__TEXT EXCERPT__
# # #

The very people who claim that Bible believers are beholden to ancient mythology and fables without evidence are beginning to admit that they, in fact, are the ones guilty as charged. In his classic text, The Immense Journey, the late evolutionary anthropologist, Loren Eiseley, said the following regarding the idea of spontaneous generation:
With the failure of these many efforts, science was left in the somewhat embarrassing position of having to postulate theories of living origins which it could not demonstrate. After having chided the theologian for his reliance on myth and miracle, science found itself in the unenviable position of having to create a mythology of its own: namely, the assumption that what, after long effort, could not be proved to take place today, had, in truth, taken place in the primeval past (1957, pp. 201-202, emp. added).
Hoyle and Wickramasinghe concluded:
It is doubtful that anything like the conditions which were simulated in the laboratory existed at all on a primitive Earth, or occurred for long enough times and over sufficiently extended regions of the Earth’s surface to produce large enough local concentrations of the biochemicals required for the start of life. In accepting the “primeval soup theory” of the origin of life, scientists have replaced religious mysteries which shrouded this question with equally mysterious scientific dogmas. The implied scientific dogmas are just as inaccessible to the empirical approach (1978, p. 26, emp. added).

# # #

__TASK BRIEF__
Rewrite the part of the passage on the origin of life that opens with the words containing "Hoyle and Wickramasinghe" and closes with "26, emp. added).", changing "laboratory" to "lab". The entries after this have nothing to do with the text.

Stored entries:
# # #

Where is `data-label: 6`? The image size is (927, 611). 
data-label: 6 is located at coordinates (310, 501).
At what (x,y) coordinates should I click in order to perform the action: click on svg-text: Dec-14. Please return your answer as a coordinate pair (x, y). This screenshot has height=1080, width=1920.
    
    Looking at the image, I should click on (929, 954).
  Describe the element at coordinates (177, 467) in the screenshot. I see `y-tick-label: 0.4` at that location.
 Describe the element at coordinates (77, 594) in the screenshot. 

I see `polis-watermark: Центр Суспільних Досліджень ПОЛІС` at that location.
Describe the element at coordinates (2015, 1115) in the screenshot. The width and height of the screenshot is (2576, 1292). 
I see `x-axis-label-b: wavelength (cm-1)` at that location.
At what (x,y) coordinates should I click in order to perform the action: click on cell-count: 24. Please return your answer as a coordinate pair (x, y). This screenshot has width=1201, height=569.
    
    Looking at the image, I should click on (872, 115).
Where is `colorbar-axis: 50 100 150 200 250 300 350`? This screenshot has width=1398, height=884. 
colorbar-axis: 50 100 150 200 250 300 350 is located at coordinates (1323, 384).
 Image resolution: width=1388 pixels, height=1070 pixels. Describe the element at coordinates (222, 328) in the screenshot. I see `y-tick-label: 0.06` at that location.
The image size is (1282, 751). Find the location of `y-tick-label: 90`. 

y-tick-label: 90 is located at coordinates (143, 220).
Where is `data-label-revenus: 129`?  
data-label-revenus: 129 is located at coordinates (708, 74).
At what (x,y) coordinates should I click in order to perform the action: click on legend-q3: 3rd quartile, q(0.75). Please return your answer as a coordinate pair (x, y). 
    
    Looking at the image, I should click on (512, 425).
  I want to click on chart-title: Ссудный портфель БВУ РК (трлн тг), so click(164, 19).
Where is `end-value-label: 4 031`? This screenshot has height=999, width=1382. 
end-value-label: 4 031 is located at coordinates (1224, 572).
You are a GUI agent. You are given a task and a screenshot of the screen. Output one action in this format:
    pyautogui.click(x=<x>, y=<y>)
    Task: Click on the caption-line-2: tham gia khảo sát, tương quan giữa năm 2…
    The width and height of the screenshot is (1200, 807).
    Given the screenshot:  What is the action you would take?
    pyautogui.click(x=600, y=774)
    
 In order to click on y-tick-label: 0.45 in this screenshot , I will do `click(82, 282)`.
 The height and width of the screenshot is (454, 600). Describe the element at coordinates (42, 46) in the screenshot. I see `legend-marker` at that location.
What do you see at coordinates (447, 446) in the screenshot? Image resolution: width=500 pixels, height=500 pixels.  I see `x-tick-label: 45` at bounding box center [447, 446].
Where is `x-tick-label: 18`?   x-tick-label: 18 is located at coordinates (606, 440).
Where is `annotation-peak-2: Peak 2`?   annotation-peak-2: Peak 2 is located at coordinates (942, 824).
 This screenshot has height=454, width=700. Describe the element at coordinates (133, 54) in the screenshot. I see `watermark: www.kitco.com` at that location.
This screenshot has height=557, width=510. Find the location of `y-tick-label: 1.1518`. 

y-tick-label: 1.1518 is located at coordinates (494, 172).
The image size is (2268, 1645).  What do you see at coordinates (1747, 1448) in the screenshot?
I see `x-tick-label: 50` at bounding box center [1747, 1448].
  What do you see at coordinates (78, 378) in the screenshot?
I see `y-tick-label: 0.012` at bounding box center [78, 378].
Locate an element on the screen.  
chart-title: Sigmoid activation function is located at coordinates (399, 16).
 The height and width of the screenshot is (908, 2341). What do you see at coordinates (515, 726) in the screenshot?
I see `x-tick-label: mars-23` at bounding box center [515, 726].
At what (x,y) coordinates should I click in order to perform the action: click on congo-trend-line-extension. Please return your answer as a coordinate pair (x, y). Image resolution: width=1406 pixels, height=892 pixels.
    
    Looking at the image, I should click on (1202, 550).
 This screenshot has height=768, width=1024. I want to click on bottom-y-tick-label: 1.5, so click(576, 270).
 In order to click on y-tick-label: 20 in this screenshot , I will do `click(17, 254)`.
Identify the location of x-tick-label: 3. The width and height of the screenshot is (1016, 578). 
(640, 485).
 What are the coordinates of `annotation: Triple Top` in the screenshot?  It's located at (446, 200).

# # #

__TASK RESPONSE__
Hoyle and Wickramasinghe concluded:
It is doubtful that anything like the conditions which were simulated in the lab existed at all on a primitive Earth, or occurred for long enough times and over sufficiently extended regions of the Earth’s surface to produce large enough local concentrations of the biochemicals required for the start of life. In accepting the “primeval soup theory” of the origin of life, scientists have replaced religious mysteries which shrouded this question with equally mysterious scientific dogmas. The implied scientific dogmas are just as inaccessible to the empirical approach (1978, p. 26, emp. added).